No, Trump hasn't threatened to bomb Norway
Posts on X and other social media platforms like those pictured below suggest that Trump said he brought peace in the Israel-Iran war "by blowing things up", and that he can do the same in Norway to secure the prestigious award.
The claims are sometimes shared with pictures of Trump or even footage of various explosions.
Nevertheless, a Google search for any trace of Trump ever making such remarks yields very few results.
Searching for terms like "Trump", "Norway", "bomb" and "Nobel Prize" doesn't point to any official communication by the US president.
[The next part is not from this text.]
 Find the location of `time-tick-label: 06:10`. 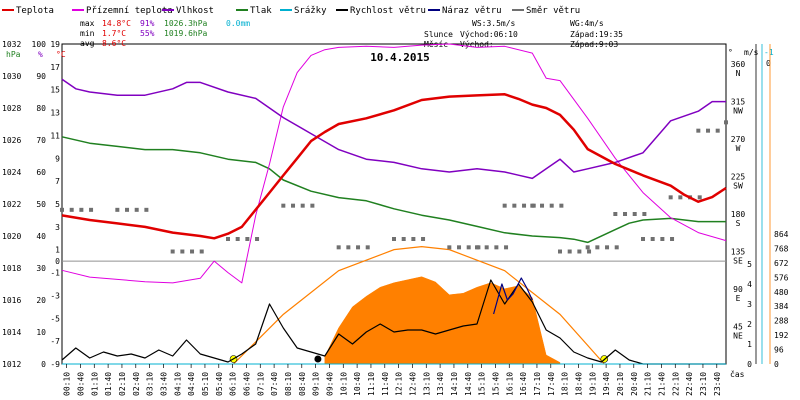

time-tick-label: 06:10 is located at coordinates (234, 384).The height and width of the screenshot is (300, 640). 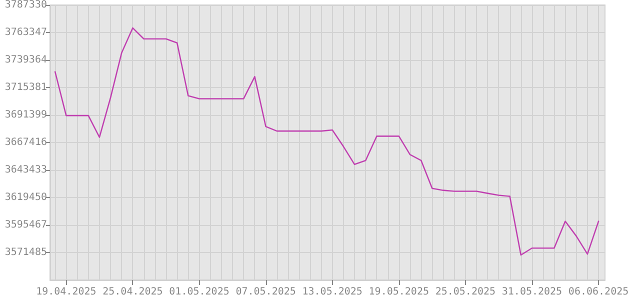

There are also no reputable news reports about any such comments either, apart from other fact-checkers also debunking the claims.
The closest thing that appears is an article published on 26 June by The Borowitz Report, which carries the headline that Trump has warned he'll attack Norway if he doesn't get the Nobel Peace Prize.
However, the website's About page says that it's a satirical news site created by Andy Borowitz, a writer and comedian.
"I've been writing satirical news since I was eighteen," Borowitz says in the About section. "This represents either commitment to a genre or arrested development."
It reads that Chinese media once believed a satirical story that Borowitz published about Trump wrapping the White House's phones in tinfoil.
Could Trump win the Nobel Peace Prize?
The US president has been nominated for the Nobel Peace Prize before and has repeatedly made the case that he deserves it. However, he's never won it. Trump claims that the Nobel committee is deliberately ignoring him and is politically biased.
In June, he published on his Truth Social platform: "No, I won't get a Nobel Peace Prize no matter what I do, including Russia/Ukraine, and Israel/Iran, whatever those outcomes may be, but the people know, and that's all that matters to me!"
Recently, Pakistan put Trump forward to receive the award for what it said was his role in resolving Islamabad's conflict with India.
It described him as a "genuine peacemaker" in the nomination, but a day later condemned the president for violating international law after the US bombed Iranian nuclear sites.
Republican politician Buddy Carter also nominated Trump for bringing about a ceasefire between Israel and Iran.
Oleksandr Merezhko, the head of Ukraine's parliamentary foreign committee, meanwhile, withdrew his nomination for Trump because he said he'd "lost any sort of faith and belief" in the president's ability to secure a ceasefire between Kyiv and Moscow.
Merezhko originally nominated Trump for the prize in November, soon after his victory in the 2024 US presidential election.
The Nobel Peace Prize is awarded by the Norwegian Nobel Committee, which is typically made up of five members appointed by the Norwegian parliament, as per the will of Swedish chemist Alfred Nobel.
This is unlike the other Nobel prizes, such as the prizes for literature, physics and medicine, which are handed down by different Swedish bodies depending on the award.
The Norwegian Nobel Committee shortlists nominations and consults experts before deciding on a winner for the Peace Prize. Nominations for the annual award can only come from certain recognised bodies or individuals, such as national governments, professors of law, history or religion, or past winners.
Nobel said in his will that it should go to the person who has done the most for "fraternity between nations" and the abolition of standing armies.
US presidents have won the Nobel Peace Prize before. Theodore Roosevelt was the first to do so in 1906 for mediating the end of the Russo-Japanese War, followed by Woodrow Wilson in 1919 for founding the League of Nations (the precursor to the United Nations).
In 2002, Jimmy Carter was awarded the prize for decades of peaceful conflict resolution, the promotion of democracy, and humanitarian work, while Barack Obama received it in 2009 "for his extraordinary efforts to strengthen international diplomacy and cooperation between peoples".
So, in theory, there is no bar to Trump winning the award, provided he receives a valid nomination and as long as the Norwegian Nobel Committee and its consulted experts deem his claimed contributions to peace as valid and extensive enough to warrant the prize.